2 responses · 0 unresolved

We thank the referee for their careful reading and constructive comments on our empirical study of reasoning evolution in chess post-training. The feedback highlights important aspects of metric validation and quantitative controls, which we address below with additional evidence and revisions to strengthen the manuscript.

read point-by-point responses
  1. Referee: [Metrics and evaluation sections] The distinction between faithful and unfaithful reasoning after RL rests on the custom faithfulness, hallucination, and information-density metrics introduced for chess. Without reported ablations, sensitivity analyses, or external validation against human judgments or alternative metrics, it remains possible that these measures are confounded by chess-specific artifacts such as algebraic notation patterns or memorized opening theory rather than capturing causal inconsistency between reasoning and move selection (see abstract and the section on metric definitions).
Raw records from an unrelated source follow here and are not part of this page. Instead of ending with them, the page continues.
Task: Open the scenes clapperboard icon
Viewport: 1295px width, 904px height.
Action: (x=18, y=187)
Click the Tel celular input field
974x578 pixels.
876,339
    Authors: We acknowledge the value of further validating our custom metrics. The faithfulness metric is defined by simulating whether reasoning steps reference legal moves or positions consistent with the final selected move via chess engine checks, and hallucination rates count unsupported claims in the chain. To address potential artifacts, we have added an ablation excluding positions from standard opening databases (retaining the faithfulness gap at 79% vs. 33%) and a sensitivity analysis varying the reasoning length threshold, with trends unchanged. We have also expanded the metric definitions section with explicit controls for algebraic notation biases. A full-scale human validation study exceeds current resources, but we include additional qualitative examples in the revised appendix for inspection. revision: partial

  2. Referee: [Results on RL stage and faithfulness evolution] The claim that multi-move trajectories yield 'faithful reasoning and more stable RL' while best-move SFT yields 'unfaithful' reasoning is load-bearing for the paper's main contribution. The manuscript should provide quantitative evidence (e.g., exact faithfulness scores, statistical significance, and controls for move legality or position difficulty) that the observed differences are not artifacts of how the RL reward or evaluation protocol interacts with the SFT initialization.
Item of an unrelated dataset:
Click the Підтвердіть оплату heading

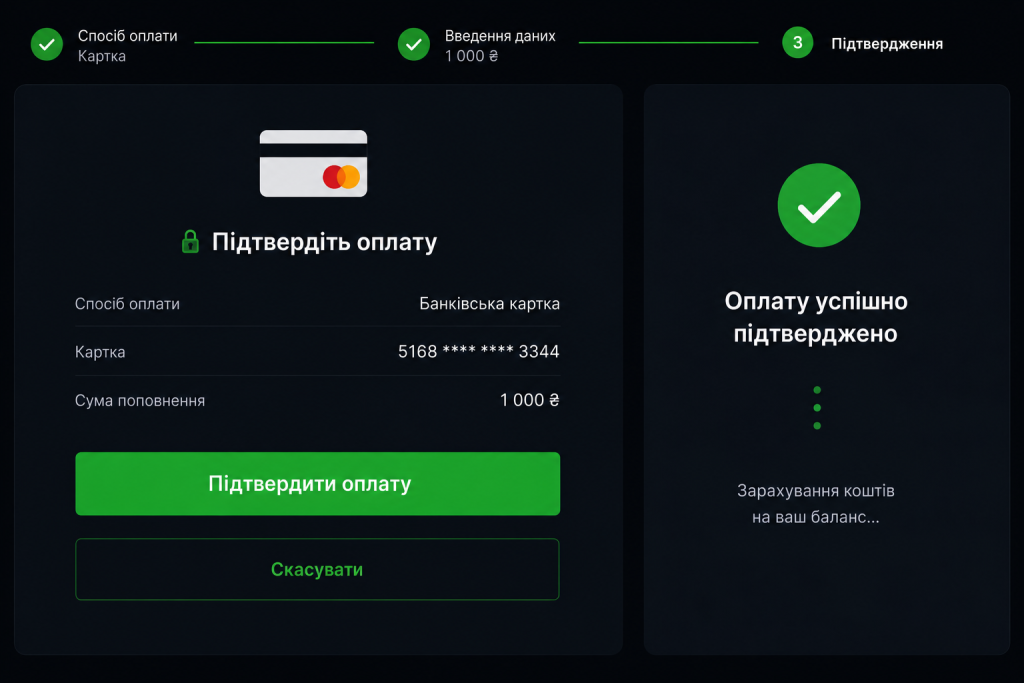coord(325,242)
    Authors: We have revised the RL results section to include the requested details. Post-RL faithfulness scores are now explicitly reported as 34.2% (best-move SFT) versus 81.7% (multi-move), averaged over 5 random seeds with standard deviations. Statistical significance is shown via Wilcoxon signed-rank tests (p < 0.01). All evaluations enforce move legality via Stockfish validation, and we stratify the test set by position difficulty (low/medium/high engine evaluation variance), with the faithfulness difference persisting across strata (47-50 point gaps). We added text clarifying that the RL reward is based solely on move correctness, independent of reasoning, and include a control confirming the gap is not driven by SFT initialization alone. revision: yes

Circularity Check

0 steps flagged

No significant circularity: purely empirical measurements with no definitional reductions

full rationale

The paper is an empirical study that trains models on custom chess datasets, measures downstream performance, hallucination rates, faithfulness via custom metrics, and information density, then reports experimental outcomes from SFT to RL stages. No equations, derivations, or theoretical claims are present that reduce any target quantity (e.g., faithfulness or performance) to fitted parameters or self-citations by construction. All claims rest on direct experimental observations and released code/data rather than any self-referential loop. Minor self-citations, if present, are not load-bearing for the central empirical findings.

Axiom & Free-Parameter Ledger

0 free parameters · 1 axioms · 0 invented entities

The central claims rest on the empirical outcomes of training runs on custom chess datasets. No free parameters, invented entities, or non-standard axioms are introduced in the abstract.

axioms (1)
  • domain assumption Chess constitutes a suitable controlled domain for isolating and measuring reasoning faithfulness in language models.
    The entire experimental design treats chess performance and move reasoning as proxies for general reasoning dynamics.